All'impiego di medicine psicostimolanti (metilfenidato, destroamfetamina, pemolina) si affianca l'intervento psico-educativo sul comportamento del bambino che coinvolge famiglia e scuola: un sistema a gettoni o a punti in cui al raggiungimento di obiettivi comportamentali segue una ricompensa. La terapia viene proposta in forma ludica e accattivante per mantenere vivi interesse e motivazione; il bambino viene premiato ogni volta che riesce a mantenere le aspettative: esecuzione di compiti scolastici o attività assegnate, controllo degli impulsi.
Ciò che si tenta di trasmettere è la capacità di riconoscere il problema, di trovare soluzioni, alternative all'atteggiamento impulsivo, e di verificare i risultati delle proprie azioni.
Il giovane paziente è sollecitato a guidare se stesso, a osservare il proprio comportamento, soprattutto in situazioni di stress, e ad acquisire maggior controllo e consapevolezza delle emozioni.
La conferma della validità terapeutica del trattamento multimodale è recentissima, sostenuta da uno studio pubblicato nel 1999 dagli Archives of General Psychiatry.
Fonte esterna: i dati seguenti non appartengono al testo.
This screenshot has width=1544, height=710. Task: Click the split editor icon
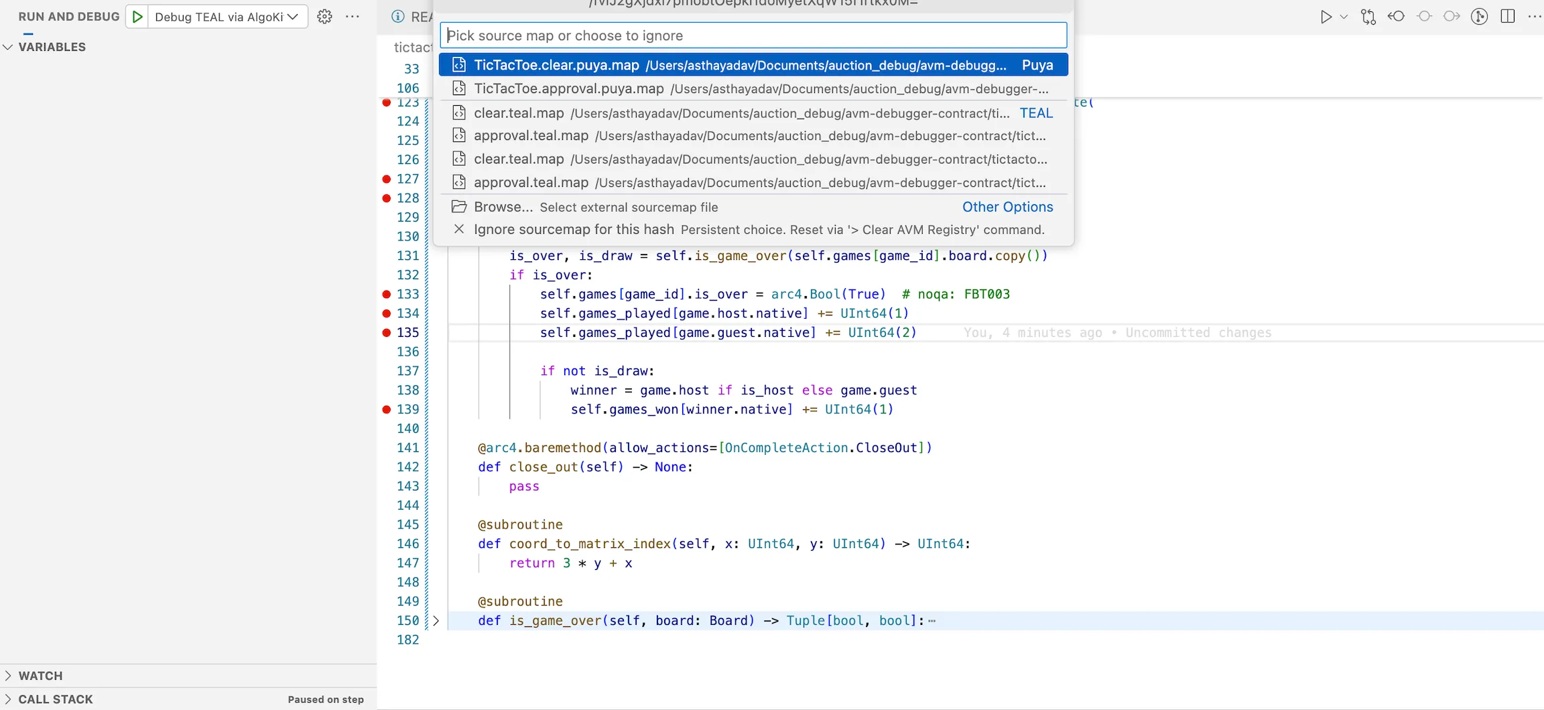[1508, 16]
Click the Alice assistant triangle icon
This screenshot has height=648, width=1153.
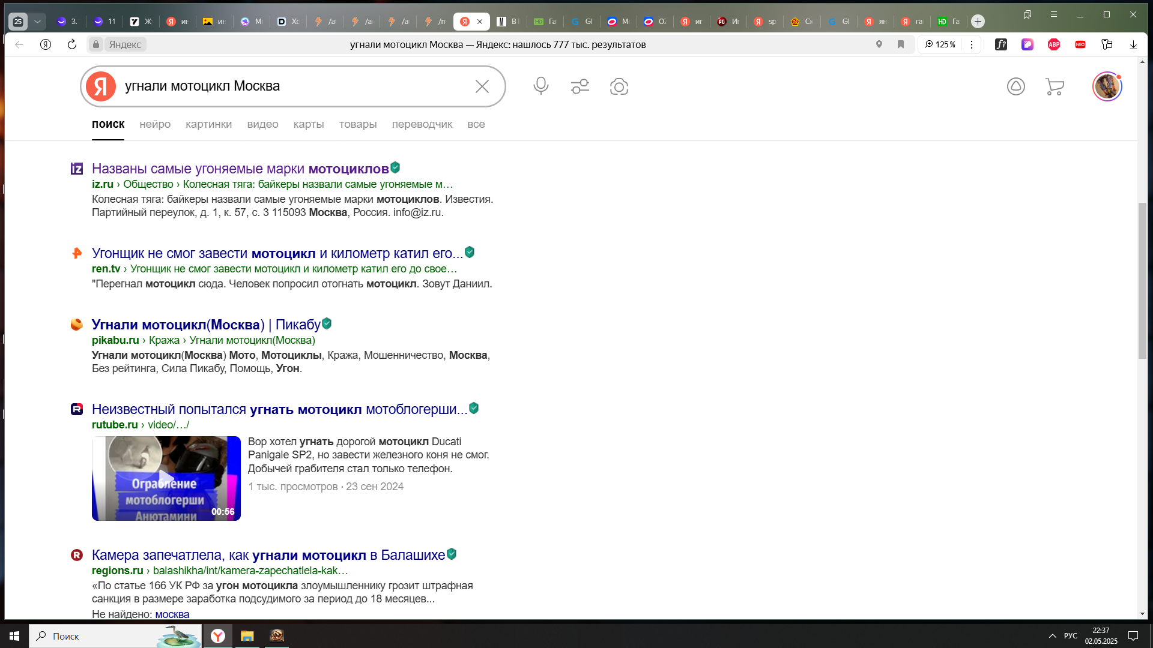1015,86
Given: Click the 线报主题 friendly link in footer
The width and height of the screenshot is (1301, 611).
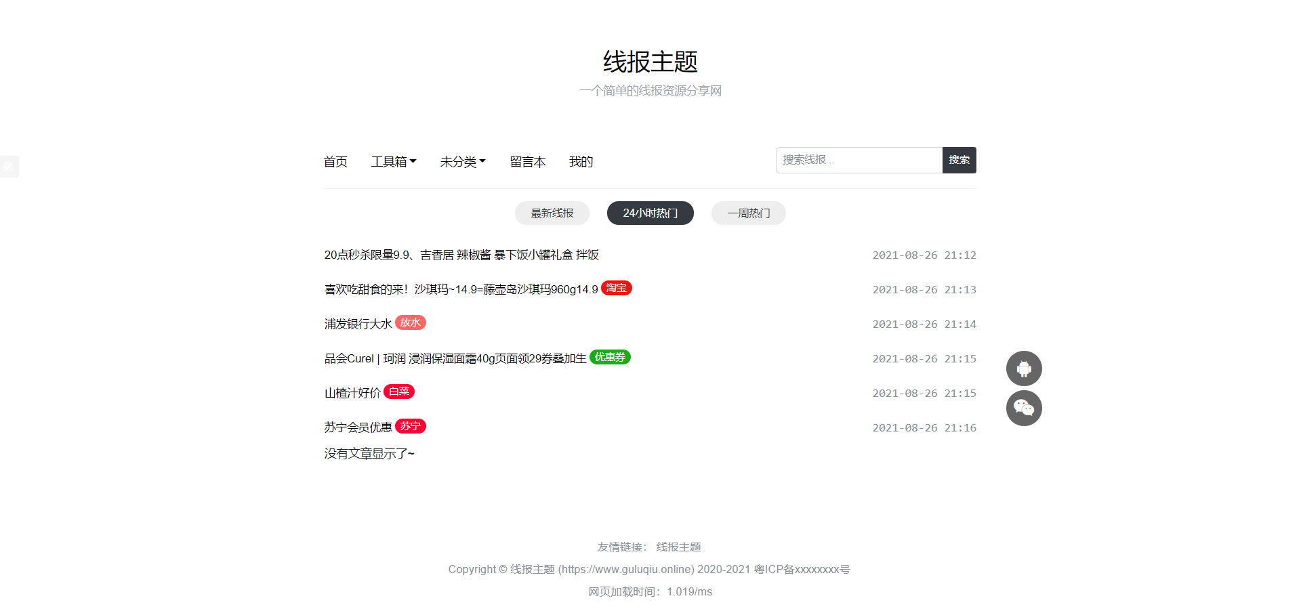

Si trattò di una ricerca innovativa sull'ADHD, in quanto si proponeva, per la prima volta, un confronto dell'efficacia dei trattamenti sul lungo termine (14 mesi).
Si dimostrò che la terapia farmacologica e il trattamento combinato erano statisticamente e clinicamente superiori rispetto al solo intervento comportamentale, puntualizzando, inoltre, che nel secondo caso la quantità di farmaci psicostimolanti si riduceva del 20% rispetto alla terapia esclusivamente farmacologica. Quest'ultima, ma non secondaria, osservazione è certamente un incoraggiante suggerimento per non interrompere la terapia farmacologica in presenza di effetti collaterali (che compaiono dopo i primi mesi di somministrazione) ma di abbinarvi un sostegno psicoterapico e quindi ridurre il dosaggio.
Il metodo non è esente da limiti, infatti l'operatore può incontrare difficoltà nel controllo del contesto ambientale in cui vive il bambino. Anche la generalizzazione dei risultati può essere problematica: a volte alcuni pazienti mostrano miglioramenti durante la lezione scolastica, ma già durante la ricreazione o a casa tornano ad assumere comportamenti incontrollati. Inoltre i premi e le punizioni possono perdere gradualmente forza e valore e quindi devono essere continuamente riesaminati.
I metodi discutibili
Privi di documentazione scientifica adeguata sono i molti metodi, alternativi ai sopraccitati, che incontrano un successo limitato a pochi casi, o comunque a gruppi ristretti. Una pubblicazione degli Annals of New York Academy of Science ne riconosce ben 24.
Risultano inefficaci o blandamente efficaci la riduzione di zuccheri semplici, alti dosaggi di singole vitamine e l'integrazione di aminoacidi.
Sono supportati soltanto da dati pilota o non-sistematici, metodi di integrazione di ferro o magnesio, l'uso di erbe cinesi e non, rimedi omeopatici, terapie antifungine, biofeedback con elettroencefalogramma, massaggi, meditazione, feedback allo specchio, stimolazione vestibolare, addestramento dei canali percettivi, terapia laser.
Infine mancano sperimentazioni cliniche per l'integrazione di zinco e di acidi grassi essenziali, mentre sembrano promettenti, in quanto presentano prove di efficacia in determinate situazioni, appropriate diete alimentari, trattamento della tiroide, biofeedback con elettromiogramma.